■ EXERCISE REQUIREMENTS:
Exactly reproduce the line containing "Where should I click to: Select the" and all later lines to the end of the entries, leaving the pictures out of your copy.

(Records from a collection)
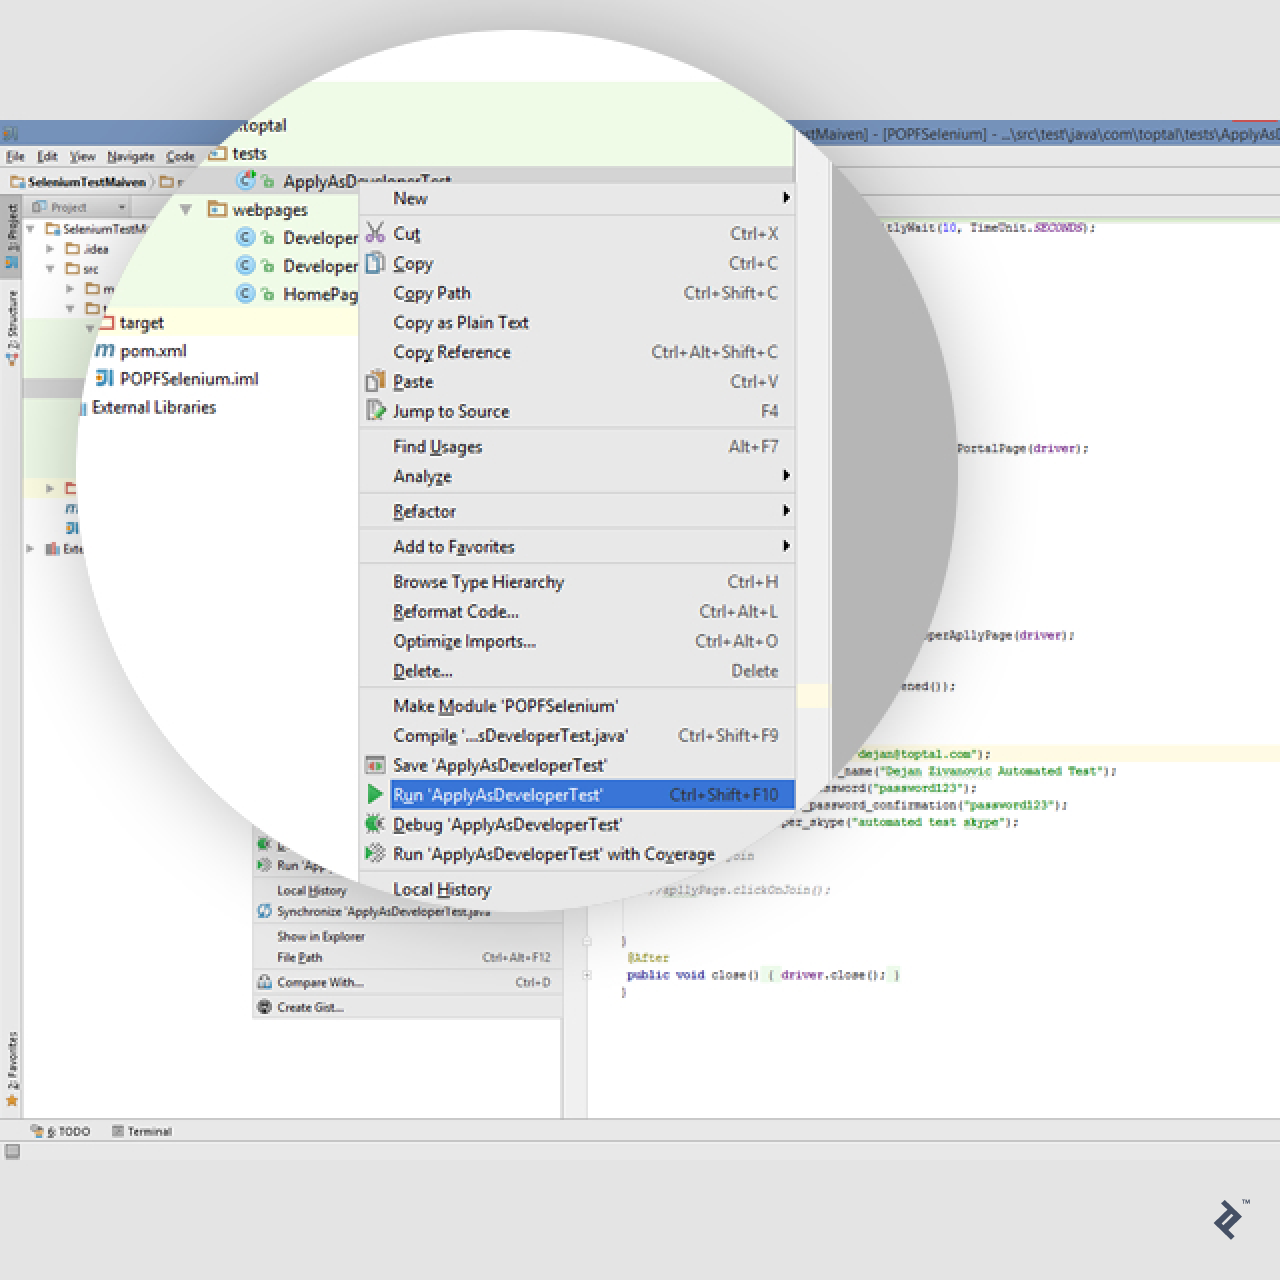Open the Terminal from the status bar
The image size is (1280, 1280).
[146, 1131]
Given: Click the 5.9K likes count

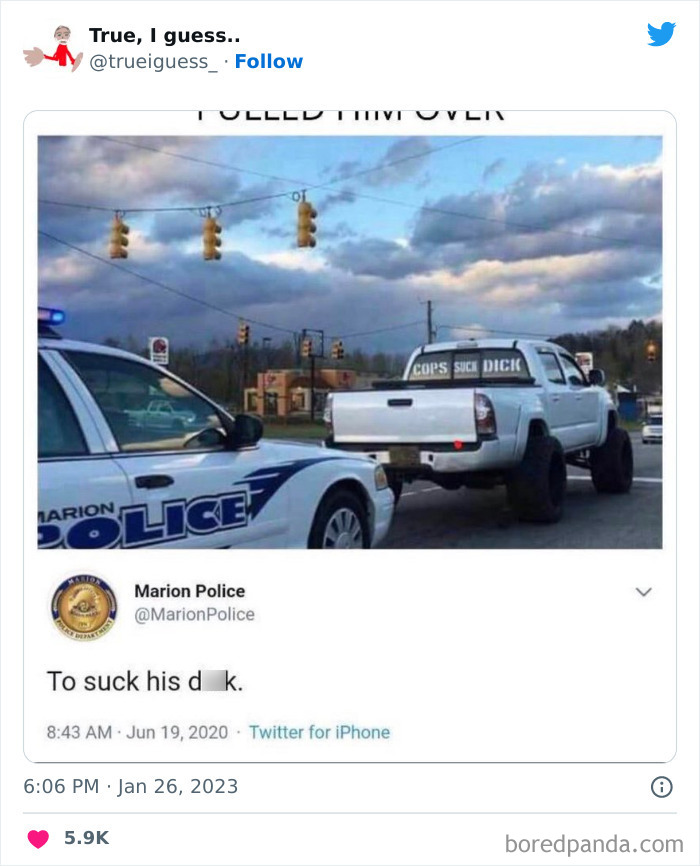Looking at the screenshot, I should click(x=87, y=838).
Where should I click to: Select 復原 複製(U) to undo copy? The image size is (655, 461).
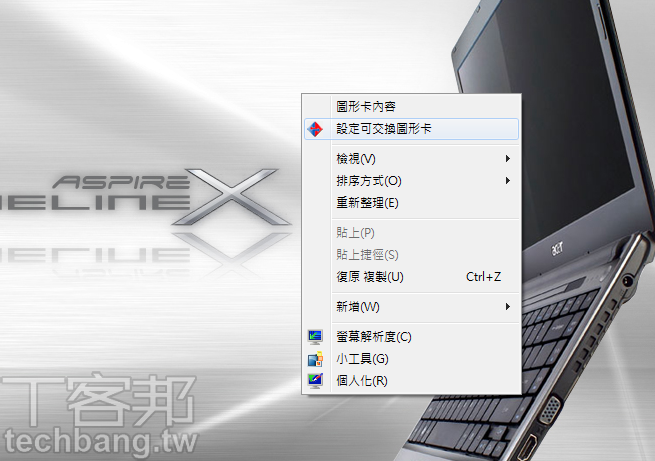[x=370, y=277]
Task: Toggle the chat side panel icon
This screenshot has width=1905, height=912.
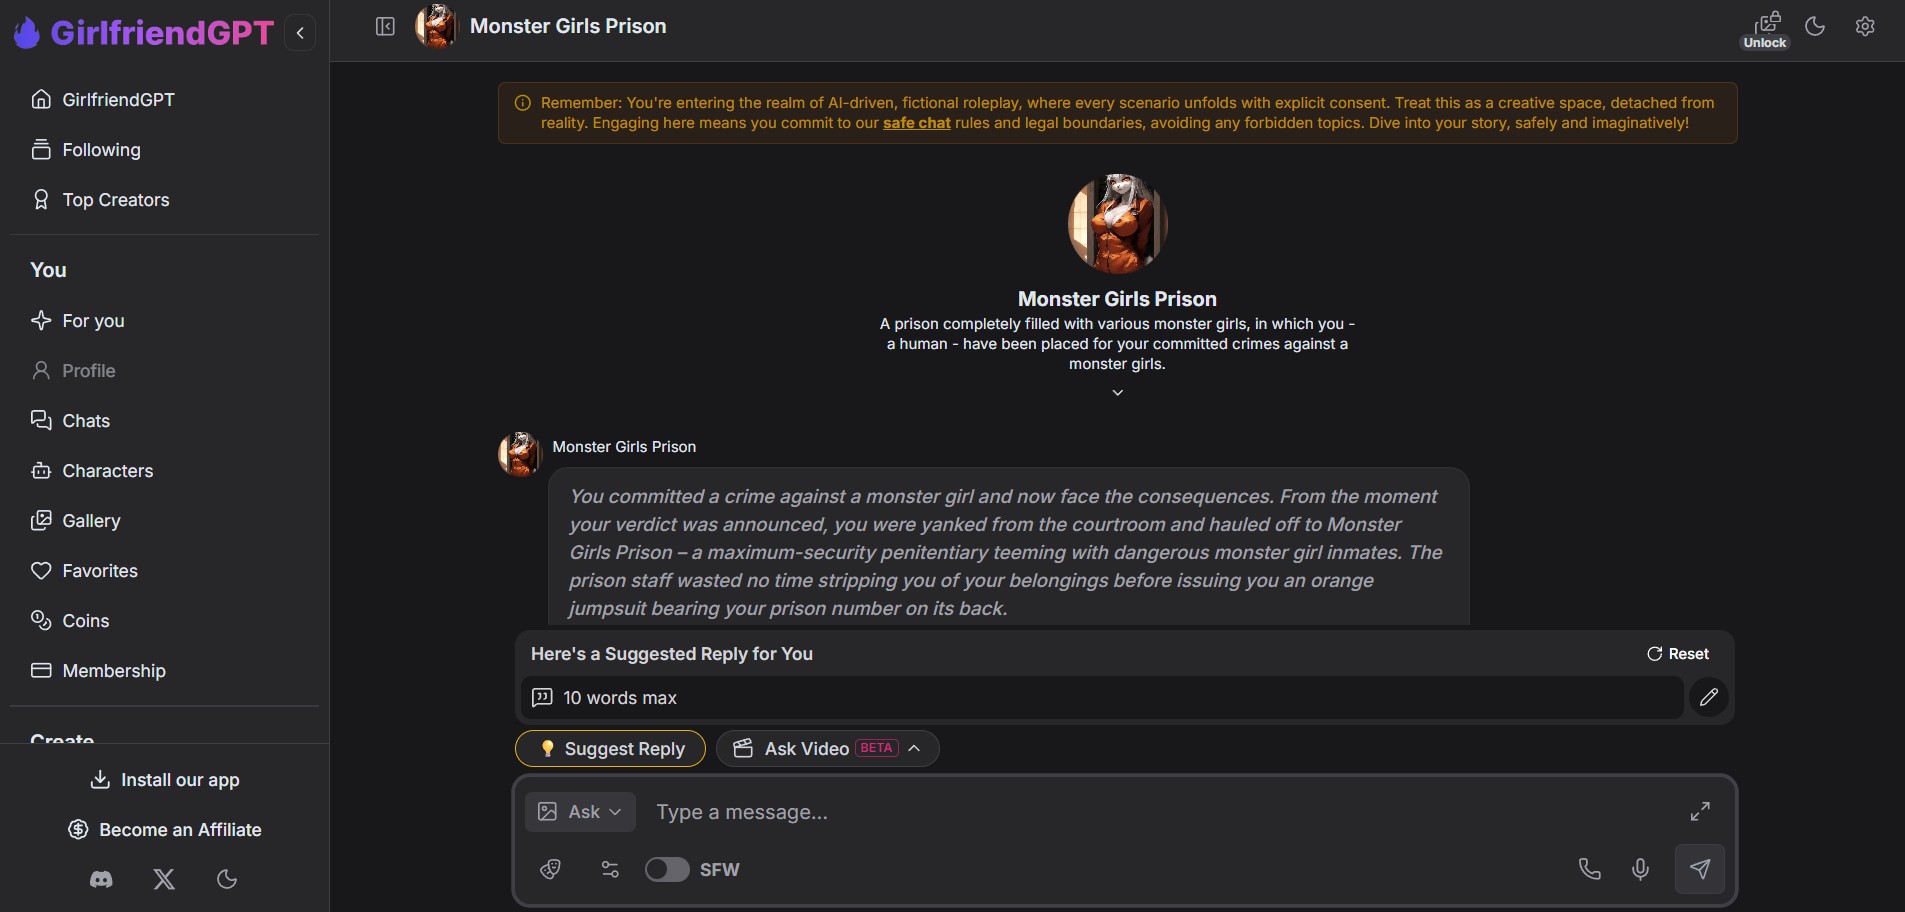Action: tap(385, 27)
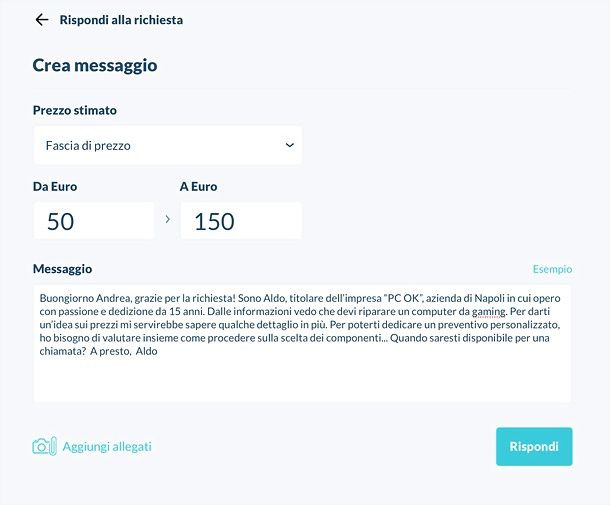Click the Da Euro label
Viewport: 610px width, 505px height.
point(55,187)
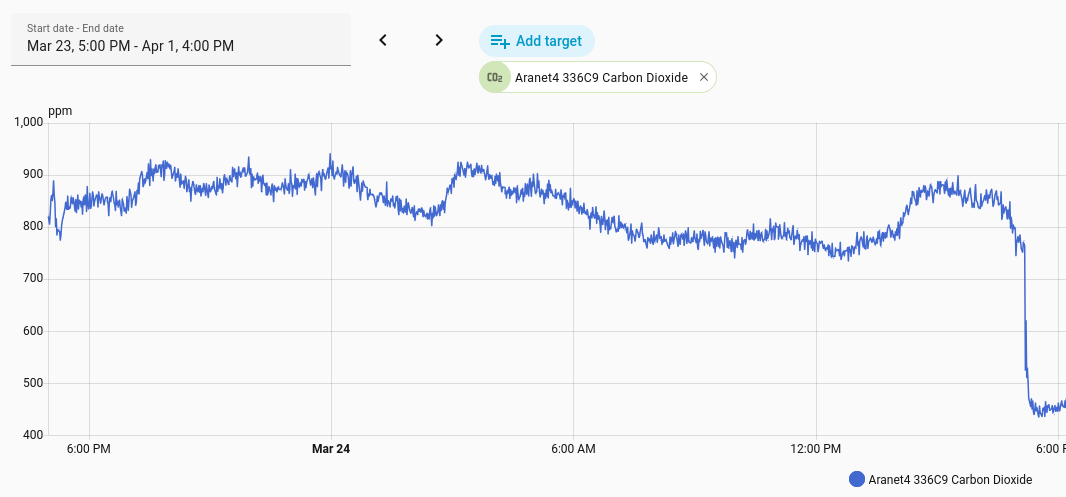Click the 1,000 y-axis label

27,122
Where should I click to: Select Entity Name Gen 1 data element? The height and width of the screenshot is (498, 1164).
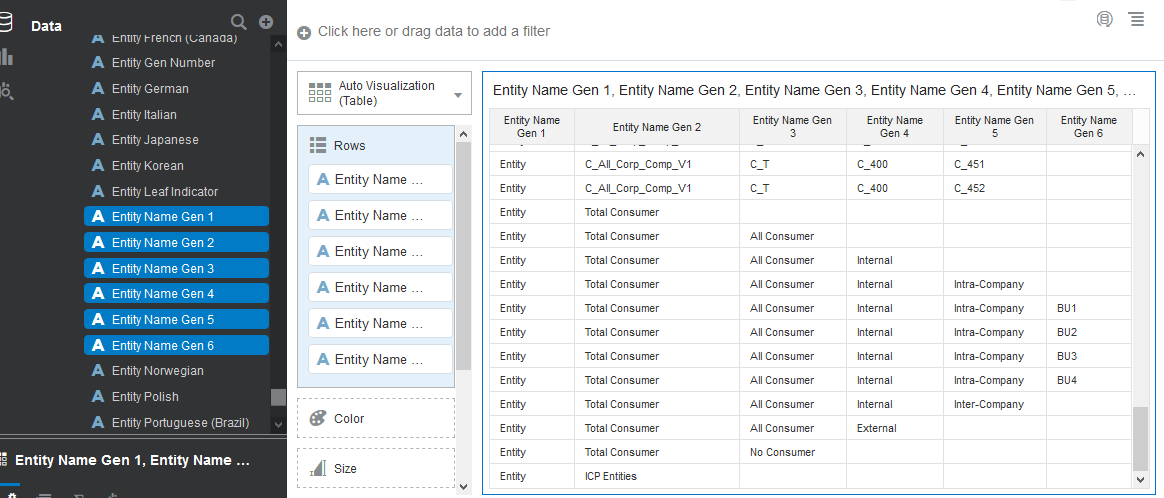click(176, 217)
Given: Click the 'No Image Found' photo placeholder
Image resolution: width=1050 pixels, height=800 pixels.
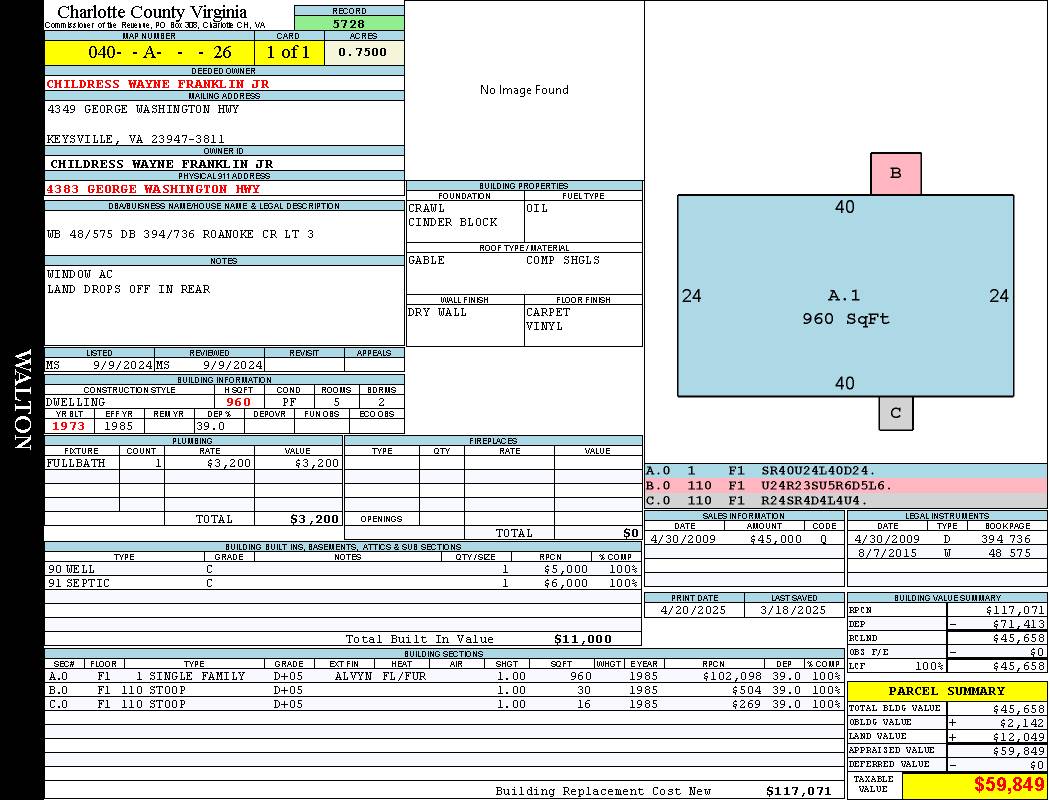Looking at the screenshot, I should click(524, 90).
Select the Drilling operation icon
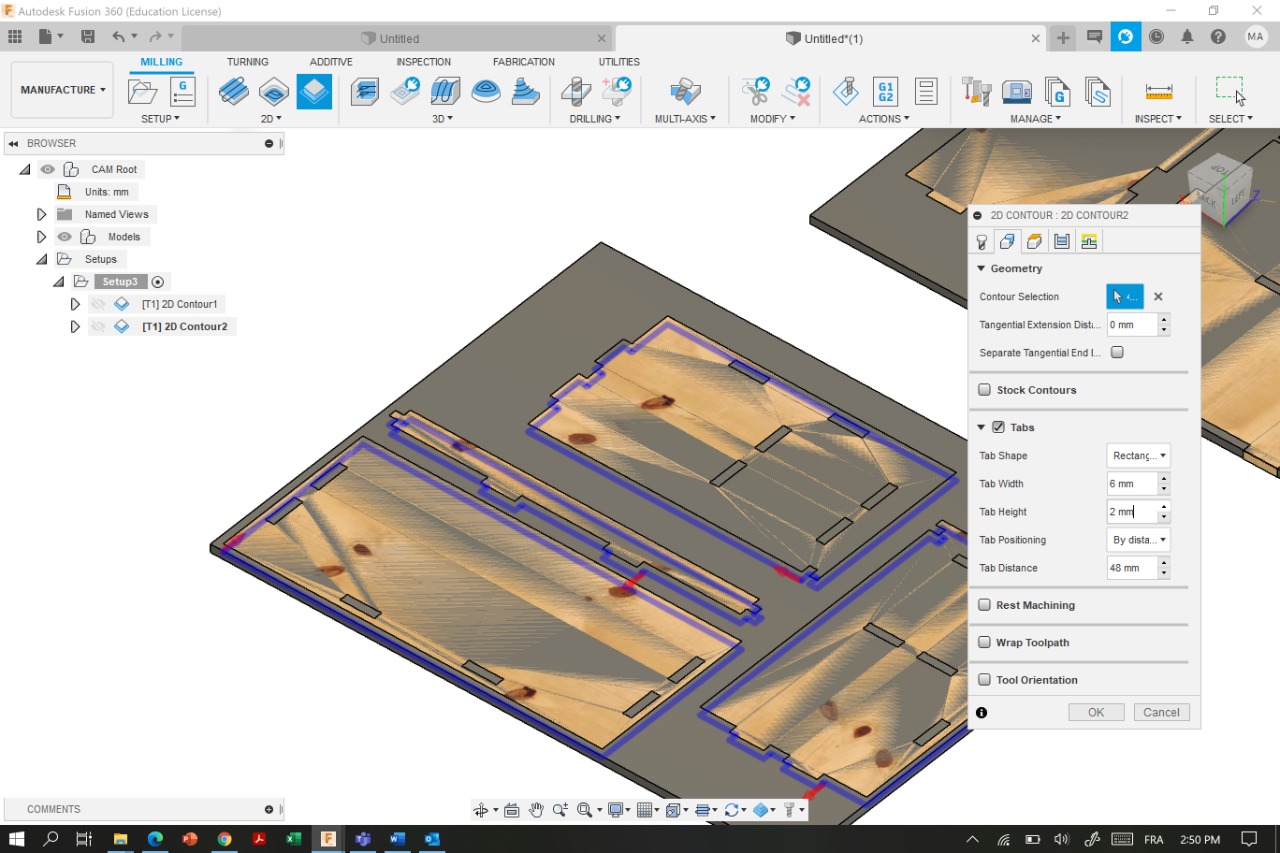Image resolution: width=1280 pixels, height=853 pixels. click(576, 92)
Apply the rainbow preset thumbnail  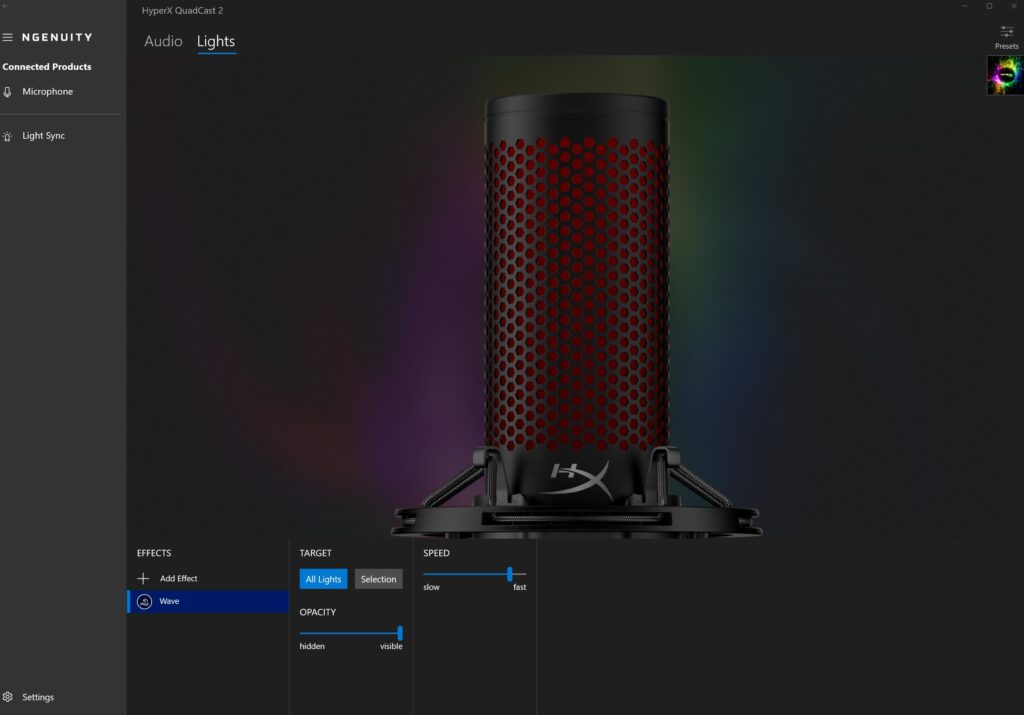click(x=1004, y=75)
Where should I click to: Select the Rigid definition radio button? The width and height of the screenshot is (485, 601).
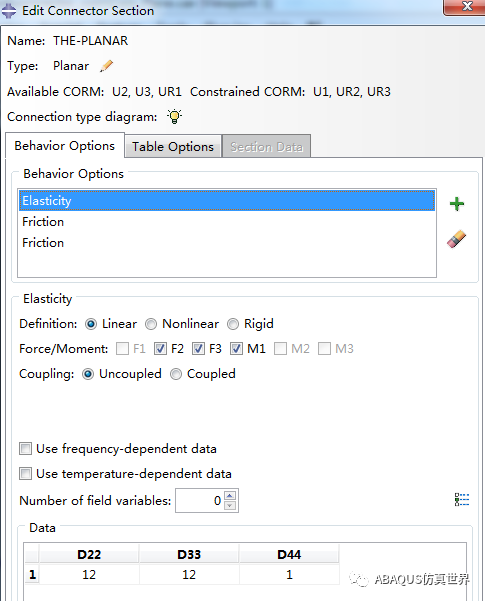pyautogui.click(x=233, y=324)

■ TASK RESULT:
Where should I click to: Select the Rigid definition radio button? The width and height of the screenshot is (485, 601).
pyautogui.click(x=233, y=324)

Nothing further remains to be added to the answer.